Menurut Arlen, semua pemasukan baru sumbernya pun gak jelas. Tapi dia juga gak bisa pinpoint kalau itu mencurigakan. Shiradj punya kemungkinan ngumpulin uang dari investor perorangan yang kirim pakai rekening pribadi. Apalagi, ada juga yang datang dalam bentuk cash. Brankas yang dulu hanya diisi Kais dengan memorabilia, kini penuh sesak dengan uang tunai.
"Mau bikin video klip ala 50 Cent dengan duit asli, udah bisa saking banyaknya!"

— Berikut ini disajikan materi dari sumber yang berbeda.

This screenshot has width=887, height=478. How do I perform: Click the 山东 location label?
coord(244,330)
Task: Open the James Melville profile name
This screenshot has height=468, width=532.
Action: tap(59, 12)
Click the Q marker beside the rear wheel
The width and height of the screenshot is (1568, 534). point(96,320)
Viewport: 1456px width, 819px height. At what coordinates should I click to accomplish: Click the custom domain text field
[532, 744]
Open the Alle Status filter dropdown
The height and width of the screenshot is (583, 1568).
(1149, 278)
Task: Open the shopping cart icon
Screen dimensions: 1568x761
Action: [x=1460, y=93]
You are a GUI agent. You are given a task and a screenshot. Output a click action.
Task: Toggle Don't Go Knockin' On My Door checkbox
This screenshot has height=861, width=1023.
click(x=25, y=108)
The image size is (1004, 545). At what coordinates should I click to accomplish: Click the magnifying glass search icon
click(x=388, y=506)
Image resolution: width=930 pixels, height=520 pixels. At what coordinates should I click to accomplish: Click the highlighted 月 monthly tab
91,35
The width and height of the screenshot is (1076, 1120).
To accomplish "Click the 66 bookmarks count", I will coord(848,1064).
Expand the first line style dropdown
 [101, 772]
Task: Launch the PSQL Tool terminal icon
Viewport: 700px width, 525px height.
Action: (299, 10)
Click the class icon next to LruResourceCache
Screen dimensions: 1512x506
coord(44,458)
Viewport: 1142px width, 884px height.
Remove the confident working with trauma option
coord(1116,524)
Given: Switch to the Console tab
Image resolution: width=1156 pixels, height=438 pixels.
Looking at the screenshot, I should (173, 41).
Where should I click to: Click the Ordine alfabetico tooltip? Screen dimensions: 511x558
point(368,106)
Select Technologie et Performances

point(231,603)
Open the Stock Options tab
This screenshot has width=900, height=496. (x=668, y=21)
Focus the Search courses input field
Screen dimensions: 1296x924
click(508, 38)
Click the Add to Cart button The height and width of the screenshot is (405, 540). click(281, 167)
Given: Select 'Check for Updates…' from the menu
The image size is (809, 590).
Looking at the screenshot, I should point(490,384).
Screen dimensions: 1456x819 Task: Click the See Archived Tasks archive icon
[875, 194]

"Len, lo bisa gak sih kumpulin data-data keuangan yang lo bilang ini...yang ada nama-nama orang yang transferin segala macemnya..." Kais dapat ide.

"Well. I already did! Gue kan gak mau kesangkut masalah jadi gue otomatis ngumpulin lah." Arlen menjawab. Keculasannya memang di atas rata-rata.

"Share di e-mail kita dong. Just in case."

"Sure." Arlen segera mengeluarkan ponselnya, mengirimkan dokumen. Meski kadang banyak cingcong, Arlen adalah salah satu orang terdekat Kais, yang tanpa di-brief pun udah paham maksud dan tujuan.

"I gotta go." Dea muncul, selesai menelpon.
"Why?" Arlen dan Kais bertanya nyaris bareng.

"Aku...mesti ngantor..."

"Girl. Your house just burned. Literally. Your office should chill a bit." Arlen berkomentar sassy, masih sibuk ngirim file.

Dea gak bicara lebih lanjut, langsung berjalan pergi. Membuat Kais mengejarnya.
"Dey. Stop. Kamu mau pergi?"
"I have to." Ice-queen-mode: ON.

"Minta cuti bisa kan? Ayah kamu kemarin meninggal, hari ini rumah kita kebakaran. Kantor kamu gak sekejam itu."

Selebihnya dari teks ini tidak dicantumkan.